Anyone expecting more than photo ops and lofty pronouncements from COP27 is likely to be disappointed.

The annual climate summit, which opened in Sharm El Sheikh yesterday, may give a small nudge to global efforts to contain rising temperatures. But climate change is an economic as much as a political challenge. Like most economic challenges, success will depend on the effective coordination and implementation of policy at the national level and, most importantly, the ongoing development and adoption of new technologies. 

There’s justifiable scepticism about how much will be achieved by these nearly two weeks of meetings. COP summits have a long history of being heavy on rhetoric but light on substance. Communiques tend to be dominated by non-binding pledges and aspirational goals set way out in the future.

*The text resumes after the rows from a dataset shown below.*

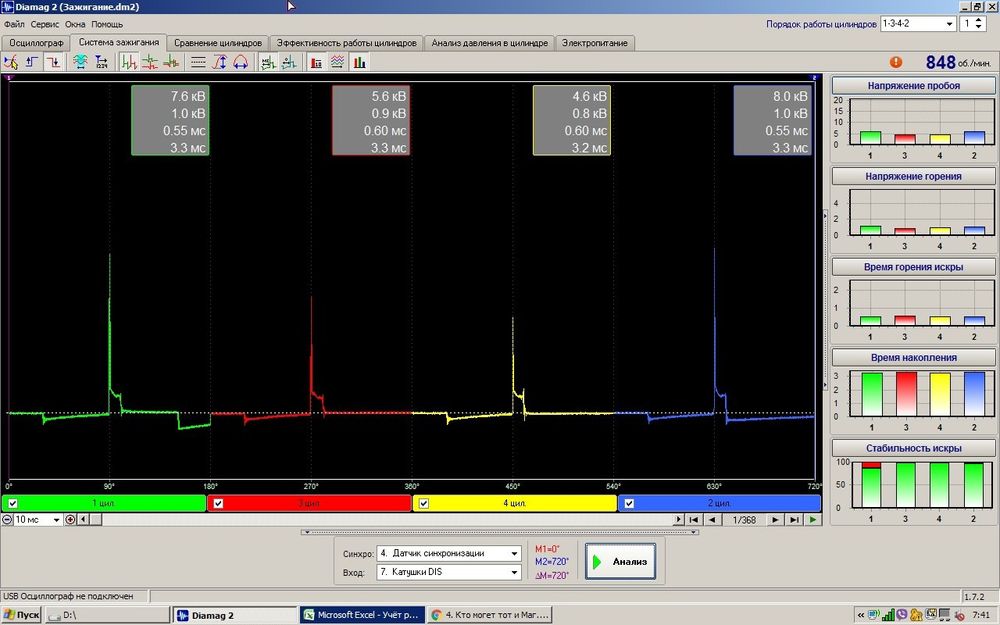Select the cursor pointer tool in toolbar
1000x625 pixels.
pos(11,62)
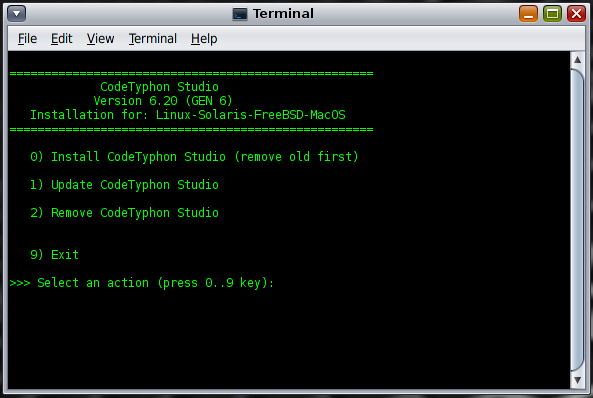This screenshot has width=593, height=398.
Task: Click the Update CodeTyphon Studio line
Action: pos(124,185)
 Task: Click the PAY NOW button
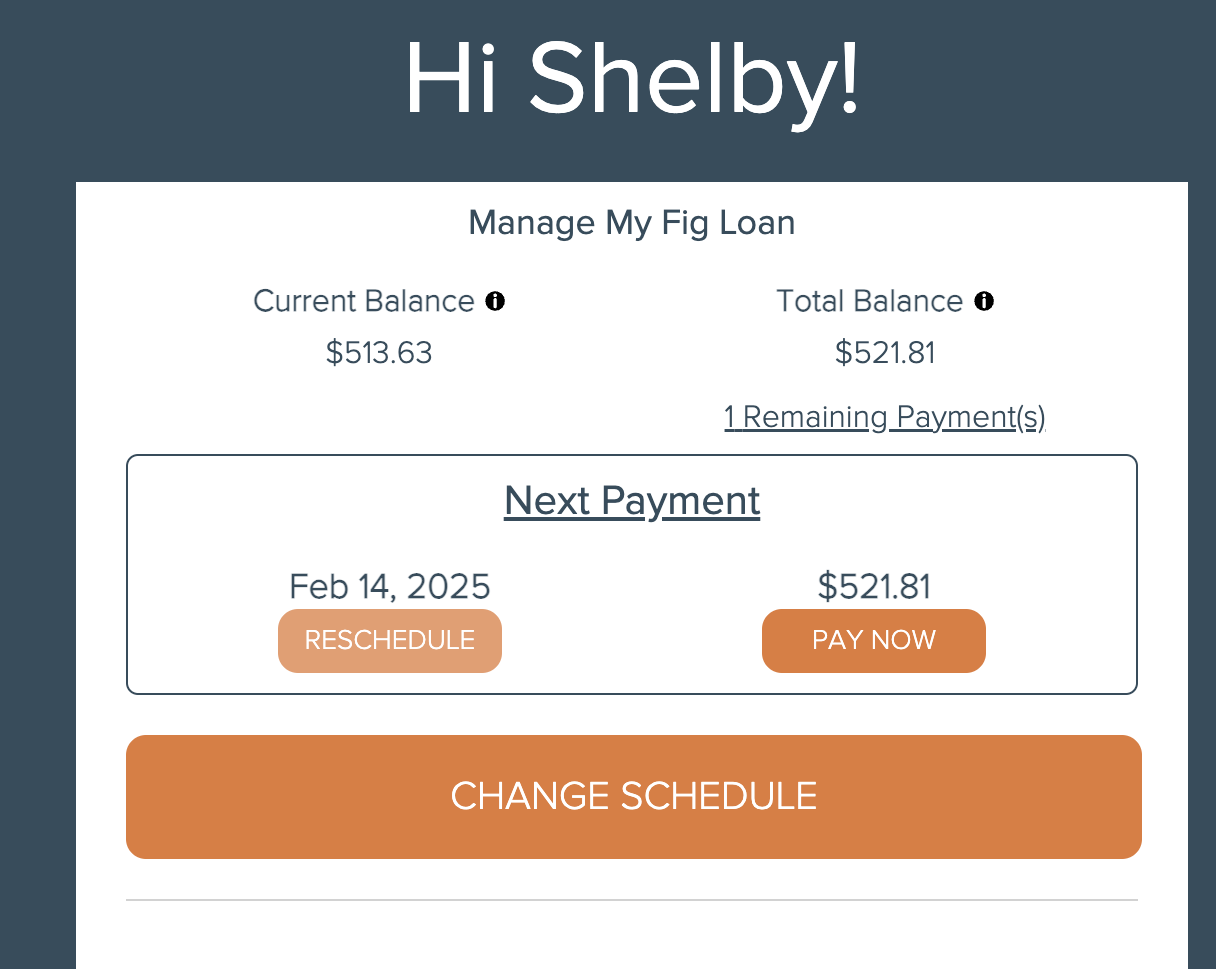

And even when seemingly concrete targets are set, the details are too unclear to achieve more than protracted debate over what was originally agreed. Hence a 2009 commitment to provide $100bn in “climate finance” each year to emerging economies has devolved into a row about how to define what climate finance actually is.

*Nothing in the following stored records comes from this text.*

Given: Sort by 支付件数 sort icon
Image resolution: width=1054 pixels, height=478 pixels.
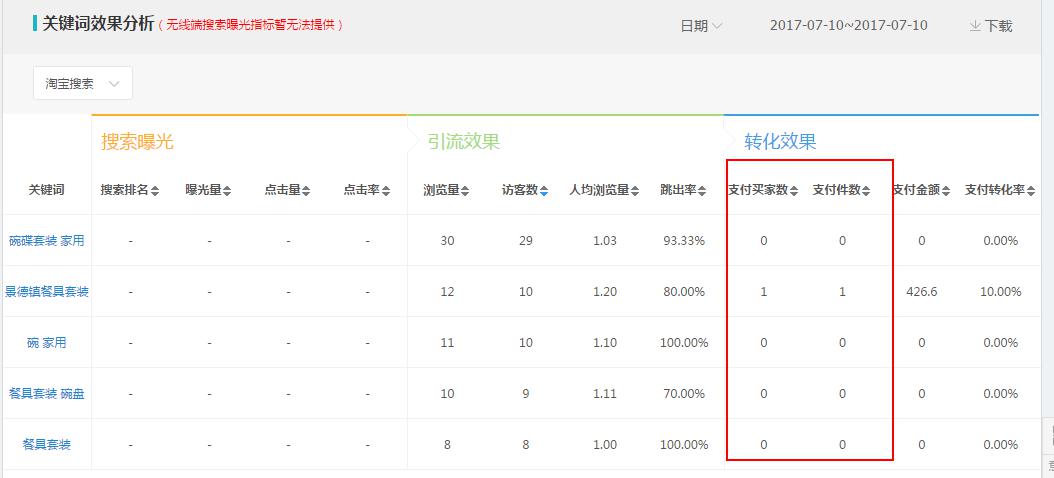Looking at the screenshot, I should point(866,191).
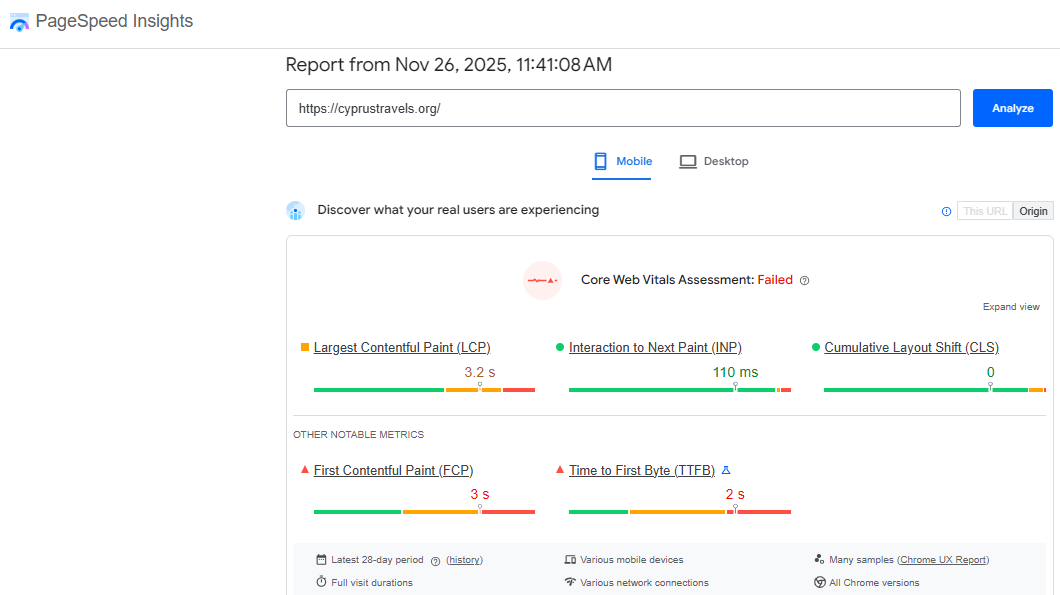Click the help icon after Core Web Vitals Assessment
Image resolution: width=1060 pixels, height=595 pixels.
pos(804,281)
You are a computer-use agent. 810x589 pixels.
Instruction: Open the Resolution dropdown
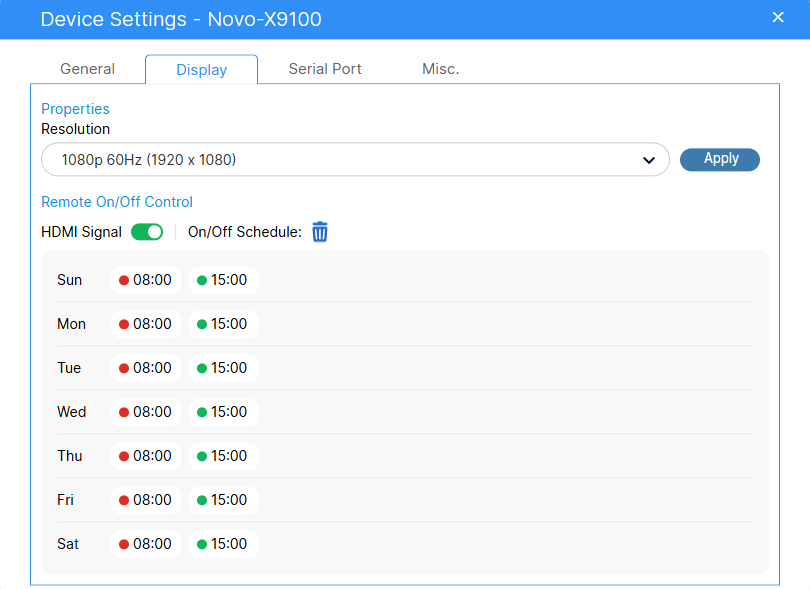[x=354, y=160]

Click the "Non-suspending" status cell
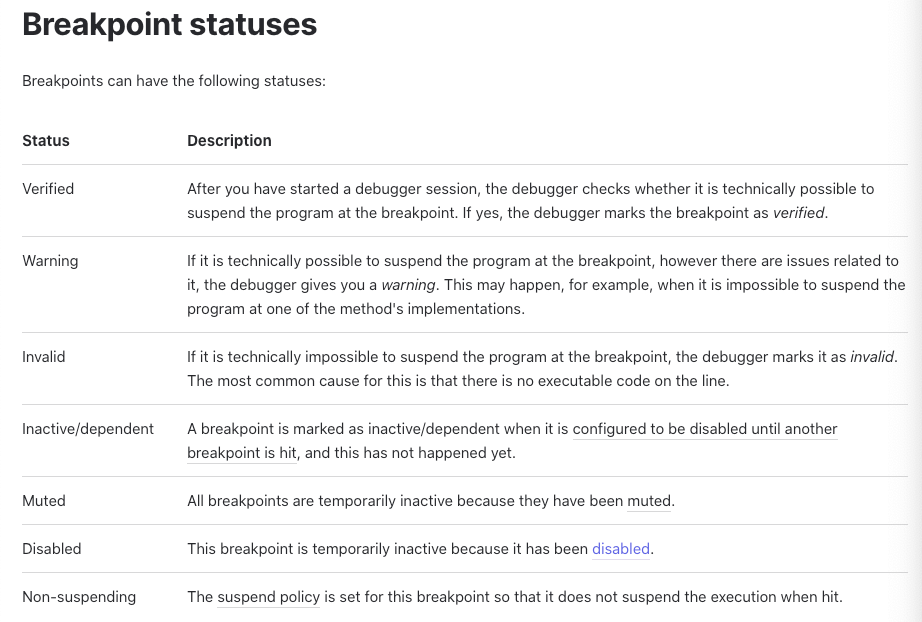coord(79,597)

Fracturing trumps multilaterism

More importantly, this year’s COP summit is notable as much for who isn’t attending as who is. The leaders of three of the world’s top five polluting economies aren’t present – most notably Xi Jinping.

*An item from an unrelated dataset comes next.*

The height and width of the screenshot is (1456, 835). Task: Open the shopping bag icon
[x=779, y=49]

Their absences reflect a decline in multilateralism as the fracturing of the global economy accelerates, a theme we explored in our annual Spotlight project last month.

The consequences of a fracturing world will be especially profound when it comes to tackling the climate emergency, which is the ultimate collective action problem. The heart of our work on fracturing is forward-looking analysis about the rippling effect of the breakdown in US-China relations.

Six years ago, Barack Obama and Xi signed up to the Paris Agreement. It was a rare and remarkable display of US-China cooperation. But climate was also the last major channel of ongoing bilateral dialogue – it was shut down following Nancy Pelosi’s visit to Taiwan over summer.

This breakdown in global cooperation is also reflected in the partial coverage of big multilateral climate commitments. For example, China, Russia and India, which together account for 30% of global methane emissions, did not commit to COP26’s Global Methane Pledge to reduce emissions to 30% below 2020 levels by 2030.

Climate action at home
 

An absence of meaningful cooperation at a supranational level means efforts to tackle this collective action problem will fall short. Instead, it will be politicians acting in their national interest that will help accelerate and harness the scientific and technological forces driving green transitions.  

This year’s passage of the Inflation Reduction Act commits the US government to funding equivalent to 1.6% of GDP for renewables and other green initiatives. This will be globally significant: the US is the second biggest emitter of greenhouse gases and this single legislative act makes it more likely that its emissions reduction targets will be met by 2030. But the Act was also the product of domestic political horse-trading which (understandably) put US interests at its core.

Similarly, the collapse of solar power prices reflects the skewed incentives of China’s local governments, whose drive to meet economic growth targets resulted in massive overcapacity in the sector in the 2010s.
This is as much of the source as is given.